# Dutch: Uitspraak



## olives

Hoi,

Ik bent Fransman en ik spreek geen Nederlander. Doch, een wenig.
Maar, ik weet niet the pronounciation...

How to pronounce...
*1 -* the "e" in "*welkom*"?
"u" in "*Dank u*"?

*2 -* Prettig met u kennis te maken*.* 
the "i" in "*Prettig*" and the "i" in "*kennis*"?

*3 -* Ik heb hulp nodig
the "i" in "*nodig*" ?

And finally...
normally, we pronounce *"u"* as a french "*u*" or a german "*ü*", right?
even in "Dank u" ? Cause that's not what i hear in a record.

and how do we pronounce sometimes *"i"*? as "*e*" in "je"? (french)? as "*a* friend" (english "a" => a dog, a friend, a book...) ?


sometimes i'm not sure about what i'm hearing. the vowels "u" and "i" :s

and do dutch people tend not to pronounce "-en" in endings but they barely pronounce "-'n"? "*Prettig met u kennis te maken. " pronounce*
** 
** 
** 
*DANK U EN DAR !*​


----------



## elroy

olives said:


> Hoi,
> 
> Ik bent Fransman en ik spreek geen Nederlandser. Doch, Nou, een weinig wel. (not sure of this construction, but I don't think you can use "doch" the way you did.)
> Maar, ik weet ken niet the pronounciation de uitspraak niet...
> 
> How to pronounce...
> *1 -* the "e" in "*welkom*"? Like the "e" in the English word "bed."
> "u" in "*Dank u*"? Like the French "u."
> 
> *2 -* Prettig met u kennis te maken*.*
> the "i" in "*Prettig*" and the "i" in "*kennis*"? It's like a schwa. A very quick, "i" sound. Kind of like the "u" in the English word "busy."​
> *3 -* Ik heb hulp nodig
> the "i" in "*nodig*" ? Same as above.​
> And finally...
> normally, we pronounce *"u"* as a french "*u*" or a german "*ü*", right?
> even in "Dank u" ? Cause that's not what i hear in a record. Yes, I don't think "dank u" is an exception. ​
> and how do we pronounce sometimes *"i"*? as "*e*" in "je"? (french)? as "*a* friend" (english "a" => a dog, a friend, a book...) ? See above. ​
> 
> sometimes i'm not sure about what i'm hearing. the vowels "u" and "i" :s​
> and do dutch people tend not to pronounce "-en" in endings but they barely pronounce "-'n"? "*Prettig met u kennis te maken. " pronounce*
> *Yes.* The "n" of an "en" ending is usually not pronouced. "Maken" is pronounced "Make." ​
> 
> 
> 
> *DANK U EN DAR !*​


----------



## Chazzwozzer

Hoi hoi,

Here, you can listen out for the pronunciation of the sentences you asked.

INFORMATION PROVIDED:

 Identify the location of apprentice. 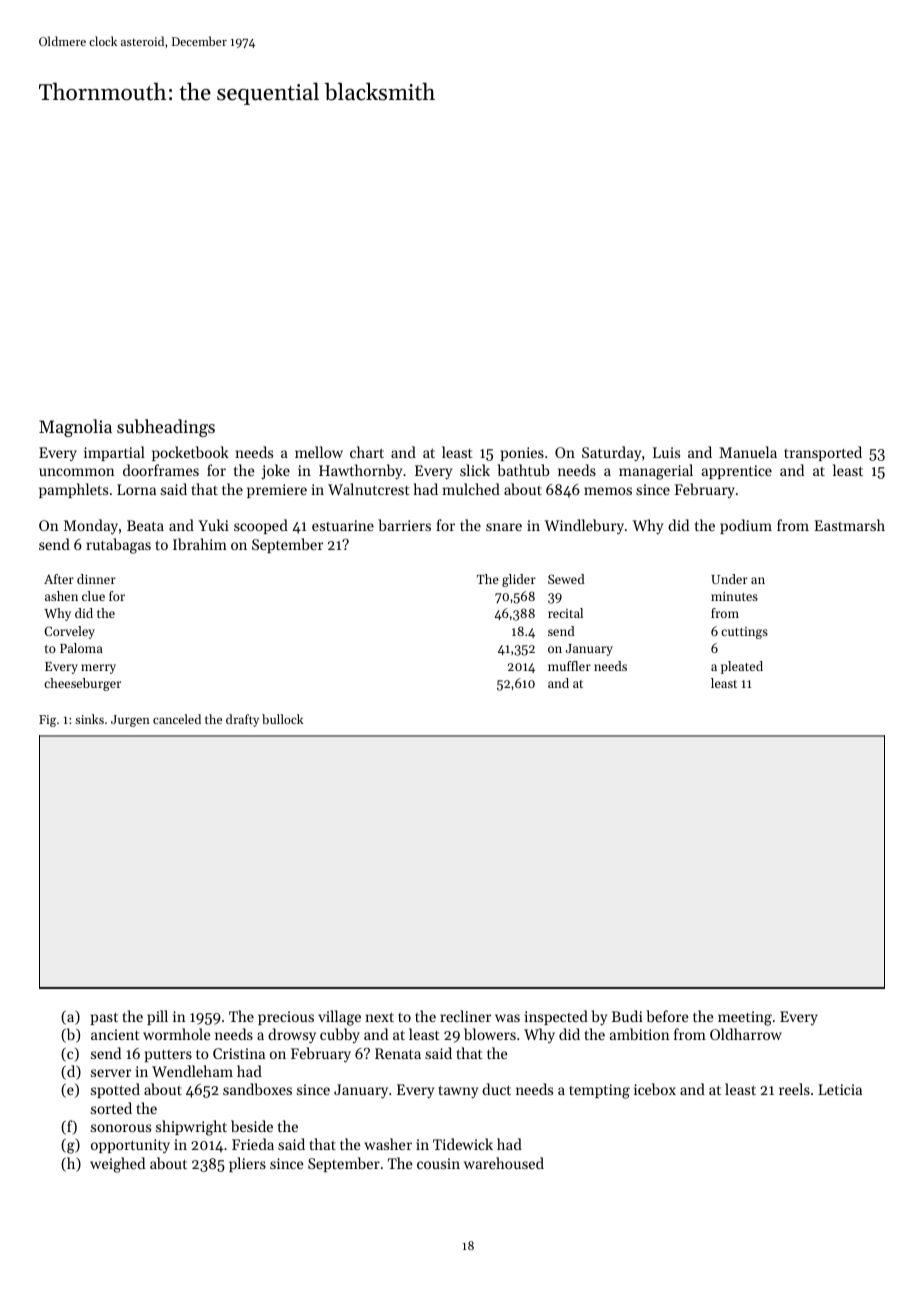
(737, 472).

REQUIRED WORK:
1. Answer these questions about the Dutch pronunciation thread.
(a) What nationality does olives say they are?
(b) According to elroy, the "e" in "welkom" sounds like the "e" in which English word?
(c) How does elroy say "Maken" is pronounced?
2. Do these statements agree with the Dutch pronunciation thread? Answer yes or no for each, and quote the words that decide it.
(a) elroy treats "dank u" as an exception to the usual pronunciation of "u."
(b) elroy compares the "i" in "Prettig" to the "u" in the English word "busy."
(c) Chazzwozzer's reply offers a way to hear the sentences olives asked about.
3. Carry on the Dutch pronunciation thread from the point where it stops.

TASK ANSWERS:
1.
(a) French ("Fransman").
(b) "bed."
(c) "Make."

2.
(a) No: “I don't think "dank u" is an exception.”
(b) Yes: “Kind of like the "u" in the English word "busy."”
(c) Yes: “Here, you can listen out for the pronunciation of the sentences you asked.”

3.
Doei.


----------



## olives

THANKS!!!

would you mind to speak more about "en" cause i have muchhhhhhh trouble to get it as well as in german.

In this connextion, you probably learn or know how to speak german a bit. 
Please don't move my post away. In german, "vorstellen"... they just say "vorstell" for example, no?

So, what am I supposed to learn? how to learn it rightly?
I'm really lost, please tell me more about dutch "-en" and german "-en".

THANKS A LOT.


----------



## elroy

olives said:


> In german, "vorstellen"... they just say "vorstell" for example, no?


 No.  Except in some dialects, the "en" *is pronounced* in German. 


> I'm really lost, please tell me more about dutch "-en" and german "-en".


 Most infinitives in both German and Dutch end in "en."  In German the "n" is pronounced; in Dutch it is not.

The same applies to any verb forms that have the same endings.

German: _wir haben_ (pronounced)
Dutch: _wij hebben_ (not pronounced)

Clearer?


----------



## olives

no... I'm not a expert sure...  But in german... There's something strange about "en" also...

I asked the question on a German forum...


THANKS ABOUT THE "-N"... not so complicated finally.


----------



## elroy

The only thing I can think of that might be "strange" about it is that in colloquial speak it's sometimes pronounced really fast so that the "e" is almost dropped.

_haben - hab'n_
_kaufen - kauf'n_

The "n" is always pronounced, though (except in some dialects, as I've already stated).


----------



## gaer

elroy said:


> The only thing I can think of that might be "strange" about it is that in colloquial speak it's sometimes pronounced really fast so that the "e" is almost dropped.
> 
> _haben - hab'n_
> _kaufen - kauf'n_
> 
> The "n" is always pronounced, though (except in some dialects, as I've already stated).


I understand Olives point, perhaps.

The problem, I think, is not the "n" but the "e".

Sometimes when a word such as "verstehen" is said quickly it sounds almost like "verstehn" (versteh'n). This is much more striking that "hab'n".

However, I have never heard "vorstellen" shortened to "vorstelln". It may happen in some dialects, but this is totally beyond my knowledge.

I think the important thing is that all languages sound very differently when spoken very quickly, and what we think happens and what actually happens may not always be the same. 

Gaer


----------



## optimistique

olives said:


> Doch, een wenig.



'Doch' is not really incorrect, I believe, it's very archaic, but we understand. '_een weinig_' is a Germanism, not Dutch. We say '*een beetje*' (a little bit).
The most normal Dutch phrasing would be: *Slechts een beetje* (Only a little bit).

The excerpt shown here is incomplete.